:: Assignment ::
Every entry in the data is to be written out exactly; no picture belongs in the copy.

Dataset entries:
Start of Block

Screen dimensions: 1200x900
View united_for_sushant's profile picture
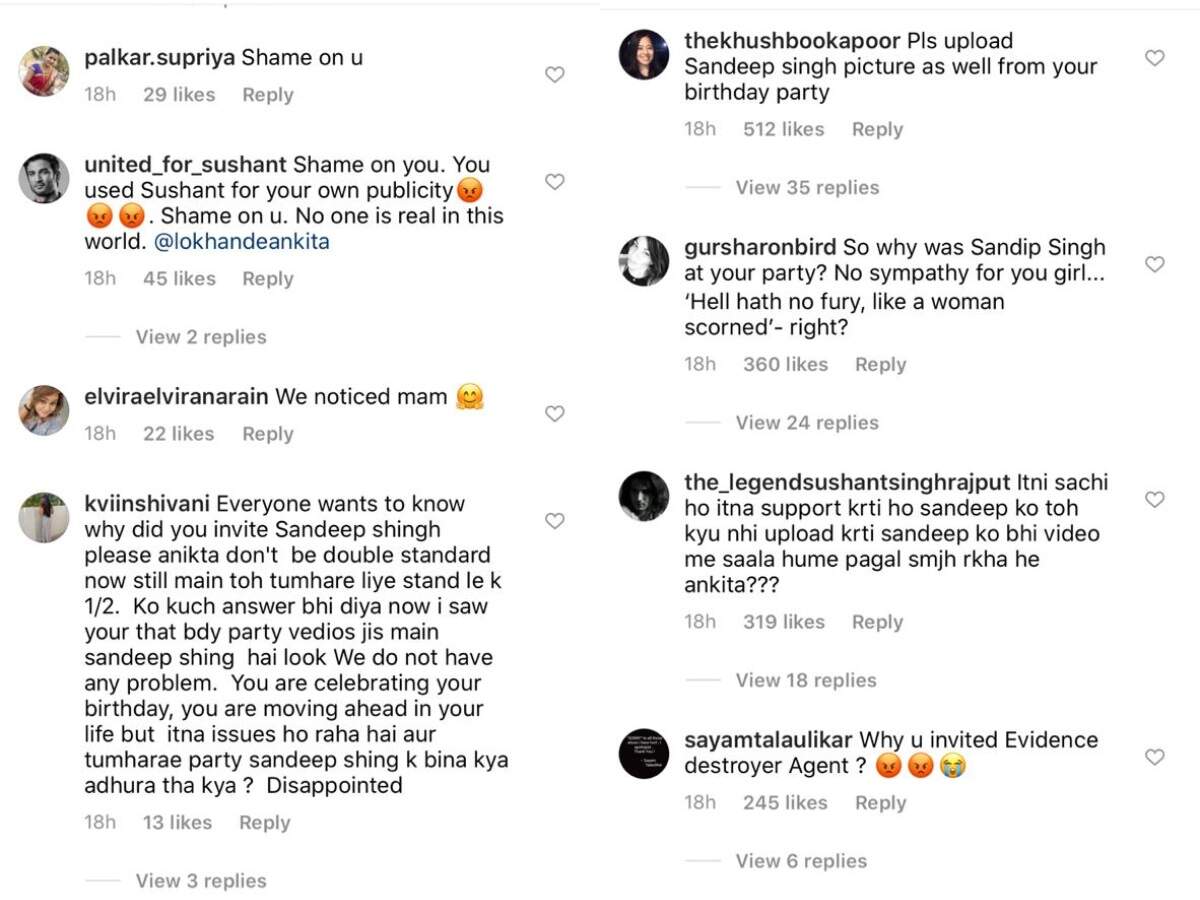45,179
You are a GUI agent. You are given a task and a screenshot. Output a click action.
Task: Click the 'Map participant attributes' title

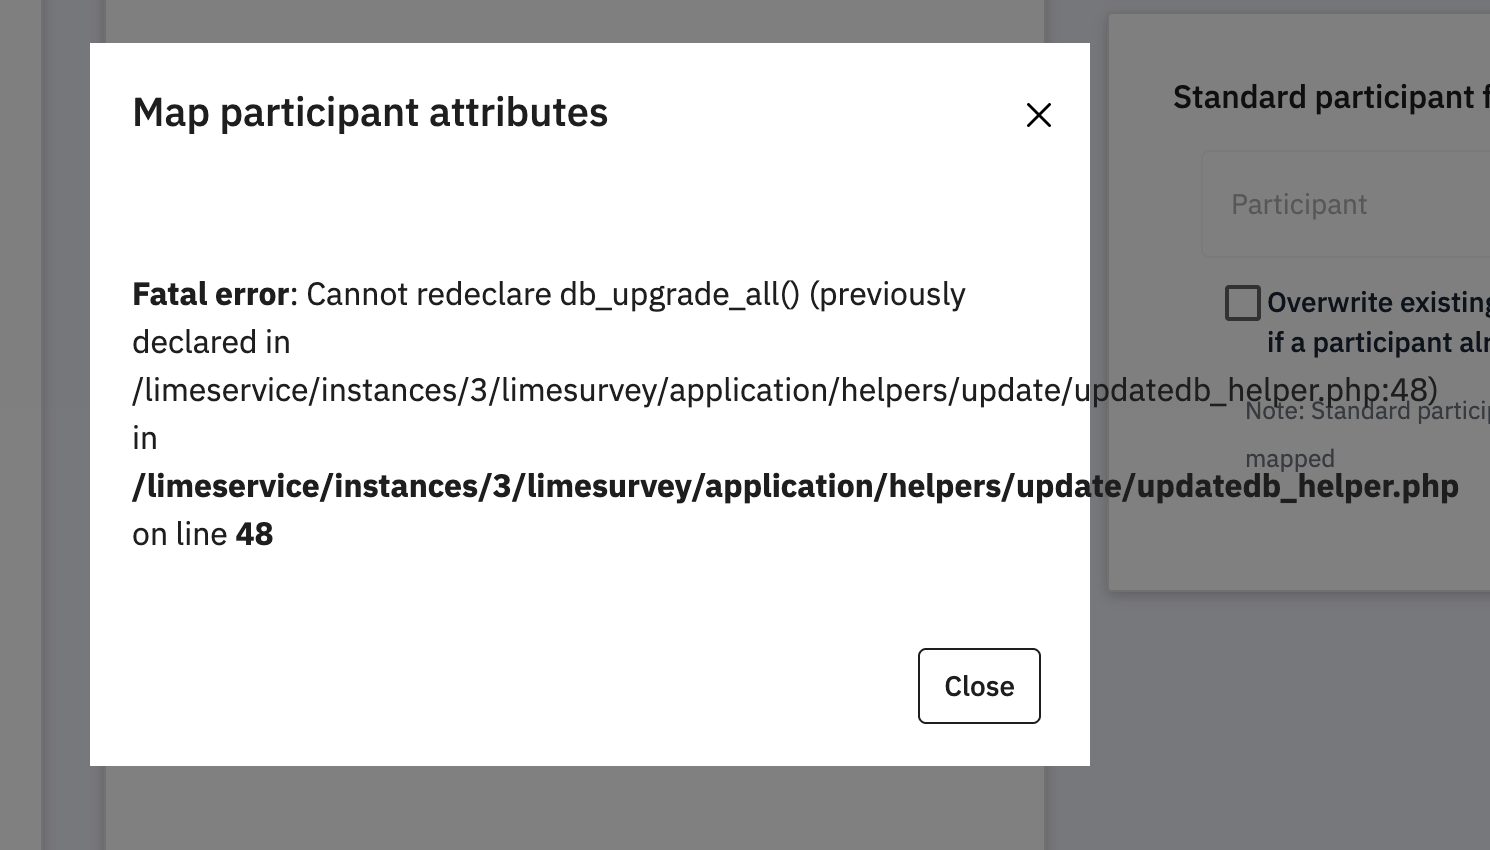pos(370,112)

End of Block

:: Solution to the exercise ::
Screen dimensions: 1200x900
View united_for_sushant's profile picture
45,179
You are a GUI agent. You are given a task and a screenshot. Output a click action.
Task: Click the 'Map participant attributes' title

pos(370,112)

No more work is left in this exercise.